**Reading passage:**

In my original post about eating acorns, I recommended the boiling water method of leaching out all those bitter tannins. This works fine, and is comparatively fast; you can have a batch of acorns leached in the time it takes to watch a football game, which is about three hours for those of you who have never actually watched a football game.

The problem? The resulting acorn flour is very dark, and the boiling process destroys a key starch in the acorns — a starch that acts a lot like gluten in wheat, i.e., it helps the acorn flour stick to itself, or to thicken gravy or a roux.

I have found myself using acorn flour mostly for making roux, coating meats or as a flour additive in baked goods, tortillas, and pasta. So that starch is pretty important to me.

Cold leaching solves this problem. It preserves the starches and, when dried properly, keeps the flour lighter — closer to whole wheat than that dark chocolate brown you can get with boiling water-leached flour. The tradeoff is time. It takes at least a few days to “clean” your flour, and it can take more than a week.

But it’s easy time. All you need to do is tend your flour once or twice a day. Here’s how to go about it.

A bowl of blue oak acorns
Photo by Hank Shaw

Start with acorns. I know, obvious, right? But know that they need not be fresh. Last summer I made a batch of flour from some red oak acorns I’d picked the previous October. I’d laid them out in a shallow layer in a large tray and just let them dry out. When it came time to crack the shells, it was so much easier than with fresh acorns; fresh acorn shells are pliable, and don’t crack like, say, a hazelnut’s shell.

You will need to soak your shucked acorns in water overnight, though — and it’s the devil to get the papery skins off dried red oak acorns. Those skins darken the flour and are very tannic.

I don’t really bother working too hard at removing the skins, but there is a trick that helps get them off (the skins are called the “test”): Freeze your acorns fresh. When they thaw and you crack them, the skin comes off a lot easier. The problem is storage. Acorns are bulky and can take up a lot of space in your freezer. But hey, if you want that skin off, it will help.

Regardless, shuck your acorns into water. This helps prevent them from oxidizing. I find that if I leave acorn nutmeats out, they turn brown over time. If they are fresh acorns, the papery skins should slip right off once the acorn has soaked a bit.

Cracking acorns into a pot of water.
Photo by Hank Shaw

If you have some acorns with worm-eaten bits, you can cut off the bad part if you want to and toss the good part into the bucket of water.

**Stored data entries:**
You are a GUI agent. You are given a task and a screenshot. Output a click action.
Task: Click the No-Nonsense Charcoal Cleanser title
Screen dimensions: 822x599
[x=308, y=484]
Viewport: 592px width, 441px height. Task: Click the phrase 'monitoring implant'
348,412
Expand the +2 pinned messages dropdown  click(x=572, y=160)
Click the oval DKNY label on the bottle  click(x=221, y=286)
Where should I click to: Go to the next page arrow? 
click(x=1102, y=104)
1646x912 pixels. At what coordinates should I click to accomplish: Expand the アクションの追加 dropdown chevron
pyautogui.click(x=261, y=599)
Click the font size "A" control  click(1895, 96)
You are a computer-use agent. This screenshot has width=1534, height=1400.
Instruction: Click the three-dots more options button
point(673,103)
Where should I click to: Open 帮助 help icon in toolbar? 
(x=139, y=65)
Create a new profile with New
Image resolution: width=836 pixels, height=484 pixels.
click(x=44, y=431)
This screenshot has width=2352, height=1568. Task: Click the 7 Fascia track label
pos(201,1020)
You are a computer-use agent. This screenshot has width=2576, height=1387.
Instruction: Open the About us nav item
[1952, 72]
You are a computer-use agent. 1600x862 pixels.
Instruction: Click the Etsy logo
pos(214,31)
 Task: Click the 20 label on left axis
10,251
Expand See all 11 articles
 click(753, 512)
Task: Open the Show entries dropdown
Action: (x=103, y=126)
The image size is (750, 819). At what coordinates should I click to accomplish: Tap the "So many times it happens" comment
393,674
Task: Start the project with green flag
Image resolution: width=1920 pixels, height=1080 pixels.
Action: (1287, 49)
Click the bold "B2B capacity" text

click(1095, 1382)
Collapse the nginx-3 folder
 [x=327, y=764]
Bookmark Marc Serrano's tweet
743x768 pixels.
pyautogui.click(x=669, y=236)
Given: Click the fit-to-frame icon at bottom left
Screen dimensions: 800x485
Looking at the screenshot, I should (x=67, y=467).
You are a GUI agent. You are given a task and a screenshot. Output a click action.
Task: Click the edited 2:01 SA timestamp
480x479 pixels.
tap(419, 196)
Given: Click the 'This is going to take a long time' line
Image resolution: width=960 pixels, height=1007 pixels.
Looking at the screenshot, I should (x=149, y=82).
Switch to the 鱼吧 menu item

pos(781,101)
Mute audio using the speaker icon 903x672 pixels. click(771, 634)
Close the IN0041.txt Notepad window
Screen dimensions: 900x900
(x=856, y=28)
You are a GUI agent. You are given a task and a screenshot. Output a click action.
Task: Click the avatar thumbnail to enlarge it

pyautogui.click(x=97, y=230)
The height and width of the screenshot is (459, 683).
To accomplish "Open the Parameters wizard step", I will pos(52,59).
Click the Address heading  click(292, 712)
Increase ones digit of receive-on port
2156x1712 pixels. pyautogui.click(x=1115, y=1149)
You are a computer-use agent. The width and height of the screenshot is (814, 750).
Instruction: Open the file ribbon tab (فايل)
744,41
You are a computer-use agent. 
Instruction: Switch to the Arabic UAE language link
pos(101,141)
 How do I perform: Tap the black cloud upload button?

**Direction 1:** From the acorn flour article, extract the stretch from "The problem? The" through "than a week." word for word.
**Direction 2:** Rewrite the stored entries in full, from the line containing "You are a computer-use agent. The" through the end of the entries. Keep all of their wording, but multiply every click coordinate in the answers by 2.45, rounding to whole numbers with halves going up.

**Written solution 1:**
The problem? The resulting acorn flour is very dark, and the boiling process destroys a key starch in the acorns — a starch that acts a lot like gluten in wheat, i.e., it helps the acorn flour stick to itself, or to thicken gravy or a roux.

I have found myself using acorn flour mostly for making roux, coating meats or as a flour additive in baked goods, tortillas, and pasta. So that starch is pretty important to me.

Cold leaching solves this problem. It preserves the starches and, when dried properly, keeps the flour lighter — closer to whole wheat than that dark chocolate brown you can get with boiling water-leached flour. The tradeoff is time. It takes at least a few days to “clean” your flour, and it can take more than a week.

**Written solution 2:**
You are a computer-use agent. The width and height of the screenshot is (814, 750).
Instruction: Open the file ribbon tab (فايل)
1823,100
You are a computer-use agent. 
Instruction: Switch to the Arabic UAE language link
pos(247,345)
 How do I perform: Tap the black cloud upload button?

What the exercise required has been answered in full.